When NSBA representatives and market experts met with the veto-empowered President Valdas Adamkus, a compromise was achieved, which was overwhelmingly approved by Parliament Sept. 29. A 15 percent capital gains tax was secured instead of the original 29 percent.
But despite what seemed like a significant slash to what the Parliament originally approved, the 15 percent tax has received a luke-warm reception from market experts.
Most experts argued that the 29 percent tax would hamper the development of the capital market. Many stated they were not against the tax itself, but simply the timing.
"Our first proposal was to postpone the tax for two years," said Saulius Peciulis of the NSBA. "But when we understood that this was an impossible goal, we proposed 10 percent. President Adamkus suggested a compromise and we ended up with 15 percent, which is a lot better than 29. It was a great accomplishment."
For almost three months, no concrete decision was made on the fate of the tax. When Parliament voted upon the reformatted version with Adamkus' amendments, it was passed by an overwhelming majority - 96 MPs voted in favor, one against and 12 abstained.
Tomas Andrejauskas, a stock broker from the Suprema firm, admitted that a 15 percent tax is much more acceptable than a 29 percent one. He nevertheless predicts that a "messy" future could surround the tax when it is introduced at the beginning of next year.

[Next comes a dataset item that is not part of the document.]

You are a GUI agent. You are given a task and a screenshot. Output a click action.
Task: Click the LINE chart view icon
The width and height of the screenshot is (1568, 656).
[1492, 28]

"Of course 15 percent is much better," said Andrejauskas. "Plus the small domestic investor will benefit because of the fact that if he gains no more than 12 minimal salaries, which is about 2,500 litas ($625), it won't be taxed.
"However, the administration of this tax will be difficult. There should be a lot of decrees concerning its collection, because there will be some mess."
Ruta Vainiene of the Lithuanian Free Market Institute (LLRI) was equally skeptical about the tax. LLRI representatives also participated in the meetings with the president.
While she, too, considered 15 percent far better than the Parliament's original proposal, she suggested that any revenue generated by the tax will be offset by the administrative costs.
"It's senseless to shoot such a little bird with such a big bomb," said Vainiene. "[The tax] will do more harm than good. The administration costs will be too high in comparison to the revenues the tax will generate.
"The only argument for this tax is that 'income is income,' but there are much higher distortions in the market which should be addressed instead of taxing this.
"What is the purpose of investing? It's not just to have fun and go through the process. People invest to earn money."
Euginija Martinaityte, director of the Lithuanian Banking, Insurance and Finance Institute, said some of the negative comments were a bit too harsh considering a much higher percentage was avoided.
"It is really positive that the percentage was reduced," said Martinaityte. "It also shows a good reaction on the part of the president. It was a hard discussion during the negotiations."